Speaking with /Film's Ryan Scott, Benjamin gives a status update on the hyped project. She tells Scott:
"That's an interesting one. It's still alive, just not really in the same iteration, but it's still kicking. It's gone through a lot of different — everything's consolidating with everything. The snake is eating itself in our industry right now. So it's gone through a lot of different hands, I think, throughout the process, but it's still out there."
Putting the comet on ice
A year after the movie was announced, Benjamin told the film site Birth.Movies.Death. that she submitted a finished screenplay to Orion Pictures.

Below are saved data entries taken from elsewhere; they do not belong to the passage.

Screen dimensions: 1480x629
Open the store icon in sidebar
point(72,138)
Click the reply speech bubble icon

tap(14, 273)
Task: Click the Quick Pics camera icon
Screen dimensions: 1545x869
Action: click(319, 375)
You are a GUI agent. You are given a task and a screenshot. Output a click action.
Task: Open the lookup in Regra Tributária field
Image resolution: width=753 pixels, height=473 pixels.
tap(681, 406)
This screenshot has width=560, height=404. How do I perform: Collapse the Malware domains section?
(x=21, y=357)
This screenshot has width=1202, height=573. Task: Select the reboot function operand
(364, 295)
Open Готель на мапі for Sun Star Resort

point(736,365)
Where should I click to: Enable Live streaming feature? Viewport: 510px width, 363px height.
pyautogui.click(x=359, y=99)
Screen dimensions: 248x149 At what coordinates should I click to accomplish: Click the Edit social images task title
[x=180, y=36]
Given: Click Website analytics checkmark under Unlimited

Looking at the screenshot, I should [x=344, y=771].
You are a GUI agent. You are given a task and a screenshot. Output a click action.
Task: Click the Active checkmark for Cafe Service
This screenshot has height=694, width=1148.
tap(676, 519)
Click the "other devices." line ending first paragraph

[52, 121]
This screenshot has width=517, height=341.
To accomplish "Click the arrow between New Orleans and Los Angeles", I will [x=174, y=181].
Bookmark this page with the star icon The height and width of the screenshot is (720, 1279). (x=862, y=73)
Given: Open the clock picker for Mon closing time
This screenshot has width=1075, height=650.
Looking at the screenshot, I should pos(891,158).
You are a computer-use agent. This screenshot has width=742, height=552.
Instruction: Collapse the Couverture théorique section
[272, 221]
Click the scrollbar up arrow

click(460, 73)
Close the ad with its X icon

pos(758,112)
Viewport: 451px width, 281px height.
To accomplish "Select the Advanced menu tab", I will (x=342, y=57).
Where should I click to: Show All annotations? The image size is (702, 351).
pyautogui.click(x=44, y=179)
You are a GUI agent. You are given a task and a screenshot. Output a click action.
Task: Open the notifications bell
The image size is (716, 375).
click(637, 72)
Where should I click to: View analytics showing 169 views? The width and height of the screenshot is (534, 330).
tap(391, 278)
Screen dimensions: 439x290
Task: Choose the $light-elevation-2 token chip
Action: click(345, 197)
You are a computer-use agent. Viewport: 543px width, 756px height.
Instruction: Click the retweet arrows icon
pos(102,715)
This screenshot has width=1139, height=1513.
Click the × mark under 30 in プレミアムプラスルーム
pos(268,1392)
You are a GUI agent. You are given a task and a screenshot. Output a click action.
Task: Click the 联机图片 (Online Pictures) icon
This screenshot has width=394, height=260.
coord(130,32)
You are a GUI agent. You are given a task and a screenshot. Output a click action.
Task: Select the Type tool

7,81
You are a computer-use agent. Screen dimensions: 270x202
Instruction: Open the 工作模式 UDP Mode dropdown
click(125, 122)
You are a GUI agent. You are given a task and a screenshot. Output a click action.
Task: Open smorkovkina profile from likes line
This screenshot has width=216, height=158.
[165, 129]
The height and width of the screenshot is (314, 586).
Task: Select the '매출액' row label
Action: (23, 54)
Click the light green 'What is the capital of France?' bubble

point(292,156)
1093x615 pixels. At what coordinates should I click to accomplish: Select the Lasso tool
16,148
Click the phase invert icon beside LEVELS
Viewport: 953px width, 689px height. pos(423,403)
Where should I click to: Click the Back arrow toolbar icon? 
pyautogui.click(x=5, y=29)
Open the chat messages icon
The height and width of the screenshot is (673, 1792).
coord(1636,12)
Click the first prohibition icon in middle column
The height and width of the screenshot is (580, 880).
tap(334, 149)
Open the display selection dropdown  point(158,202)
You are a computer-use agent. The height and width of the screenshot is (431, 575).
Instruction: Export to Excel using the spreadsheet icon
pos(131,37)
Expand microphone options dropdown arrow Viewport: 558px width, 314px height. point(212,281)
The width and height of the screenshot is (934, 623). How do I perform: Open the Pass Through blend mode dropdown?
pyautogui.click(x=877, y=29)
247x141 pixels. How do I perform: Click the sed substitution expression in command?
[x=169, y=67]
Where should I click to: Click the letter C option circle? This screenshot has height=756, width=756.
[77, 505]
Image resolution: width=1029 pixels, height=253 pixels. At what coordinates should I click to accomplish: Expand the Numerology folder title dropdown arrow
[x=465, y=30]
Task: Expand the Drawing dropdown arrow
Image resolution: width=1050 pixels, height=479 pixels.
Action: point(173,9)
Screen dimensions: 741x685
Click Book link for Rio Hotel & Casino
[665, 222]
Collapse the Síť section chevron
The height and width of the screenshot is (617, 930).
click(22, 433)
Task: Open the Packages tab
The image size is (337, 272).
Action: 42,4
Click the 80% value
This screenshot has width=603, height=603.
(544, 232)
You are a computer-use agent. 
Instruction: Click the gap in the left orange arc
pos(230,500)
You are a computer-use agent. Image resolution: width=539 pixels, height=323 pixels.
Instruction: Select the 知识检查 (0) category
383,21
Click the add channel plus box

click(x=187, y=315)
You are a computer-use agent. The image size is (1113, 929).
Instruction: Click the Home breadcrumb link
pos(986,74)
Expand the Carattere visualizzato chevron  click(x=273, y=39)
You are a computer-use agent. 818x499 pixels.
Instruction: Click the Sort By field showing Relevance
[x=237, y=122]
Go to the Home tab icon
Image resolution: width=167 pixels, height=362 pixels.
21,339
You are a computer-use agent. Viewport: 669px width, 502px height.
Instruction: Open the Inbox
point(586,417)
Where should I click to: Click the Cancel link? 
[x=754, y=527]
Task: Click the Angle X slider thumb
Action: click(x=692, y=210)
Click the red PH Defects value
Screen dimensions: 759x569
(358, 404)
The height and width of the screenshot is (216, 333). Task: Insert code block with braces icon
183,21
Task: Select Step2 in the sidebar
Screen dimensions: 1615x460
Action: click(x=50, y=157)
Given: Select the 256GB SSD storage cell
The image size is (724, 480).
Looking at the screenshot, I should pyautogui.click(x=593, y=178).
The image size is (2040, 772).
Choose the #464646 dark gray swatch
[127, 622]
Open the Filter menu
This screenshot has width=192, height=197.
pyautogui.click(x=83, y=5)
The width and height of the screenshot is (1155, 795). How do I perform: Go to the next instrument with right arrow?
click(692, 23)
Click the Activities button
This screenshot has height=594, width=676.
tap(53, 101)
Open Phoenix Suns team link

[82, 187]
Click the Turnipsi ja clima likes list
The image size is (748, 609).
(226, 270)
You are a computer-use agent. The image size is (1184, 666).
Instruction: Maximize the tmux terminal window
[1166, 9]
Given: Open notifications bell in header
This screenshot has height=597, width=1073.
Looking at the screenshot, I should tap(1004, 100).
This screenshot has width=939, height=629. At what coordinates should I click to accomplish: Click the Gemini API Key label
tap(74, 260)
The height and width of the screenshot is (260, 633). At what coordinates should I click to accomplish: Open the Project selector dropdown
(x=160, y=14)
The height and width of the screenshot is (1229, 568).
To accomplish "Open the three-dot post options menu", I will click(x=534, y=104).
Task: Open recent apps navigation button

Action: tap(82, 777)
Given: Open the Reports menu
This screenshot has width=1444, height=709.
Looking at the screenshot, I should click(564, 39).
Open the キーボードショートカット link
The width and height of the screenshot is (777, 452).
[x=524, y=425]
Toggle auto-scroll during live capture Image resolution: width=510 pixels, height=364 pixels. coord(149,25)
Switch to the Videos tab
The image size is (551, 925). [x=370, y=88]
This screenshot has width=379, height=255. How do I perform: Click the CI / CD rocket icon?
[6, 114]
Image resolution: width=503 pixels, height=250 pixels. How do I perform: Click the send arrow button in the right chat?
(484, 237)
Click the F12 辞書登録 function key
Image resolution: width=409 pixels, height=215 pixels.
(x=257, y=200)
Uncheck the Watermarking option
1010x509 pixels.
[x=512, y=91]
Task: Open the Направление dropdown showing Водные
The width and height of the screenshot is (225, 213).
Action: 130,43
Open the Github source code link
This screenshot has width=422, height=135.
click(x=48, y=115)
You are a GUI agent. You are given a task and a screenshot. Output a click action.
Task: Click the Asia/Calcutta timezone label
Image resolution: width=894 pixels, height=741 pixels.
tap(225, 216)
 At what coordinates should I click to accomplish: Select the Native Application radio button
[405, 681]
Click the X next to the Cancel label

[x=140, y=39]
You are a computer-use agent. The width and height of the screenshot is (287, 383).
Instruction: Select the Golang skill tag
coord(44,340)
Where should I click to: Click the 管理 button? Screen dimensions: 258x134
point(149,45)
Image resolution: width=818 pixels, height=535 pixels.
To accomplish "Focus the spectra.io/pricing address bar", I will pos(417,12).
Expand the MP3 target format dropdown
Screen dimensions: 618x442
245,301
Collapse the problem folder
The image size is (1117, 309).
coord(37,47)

The script was said to lean more into the sci-fi aspect of the original than the humor. While the original movie underlined its good nature with lines like "You were born with an ***hole, Doris, you don't need Chuck," the remake would have likely embraced the bond between the surviving siblings and taken on the dejected posture of its end-of-the-world peers "The Omega Man" and "Dawn of the Dead," thought she now clarifies that her script is "super fun." This version, Benjamin tells /Film, "would not be happening" due to uncontrollable circumstances on the business side. She tells Scott:
"There's other stuff that's going on with it. That movie division, I think, is gone now, or I can't even remember. I think Orion Pictures, they stopped doing their own features and they were just doing pickups at some point. So their original features division kind of stopped being active. That was a couple years ago. The original script that I wrote was part of that group. So now it's in that weird limbo where that can never exist because it is in this entity that, I don't know, it's a bunch of business affairs stuff. And it's one of my favorite scripts that I wrote though, which is kind of a bummer. It's super fun."
These days, Orion backs more somber tales like Chinonye Chukwu's biographical drama "Till" and Sarah Polley's "Women Talking," both of which have earned critical acclaim. Benjamin shows no signs of stopping, either: her latest feature, "There's Something Wrong With the Children," brings the creepy kid thrills and arrives digitally and on-demand on January 17, 2023.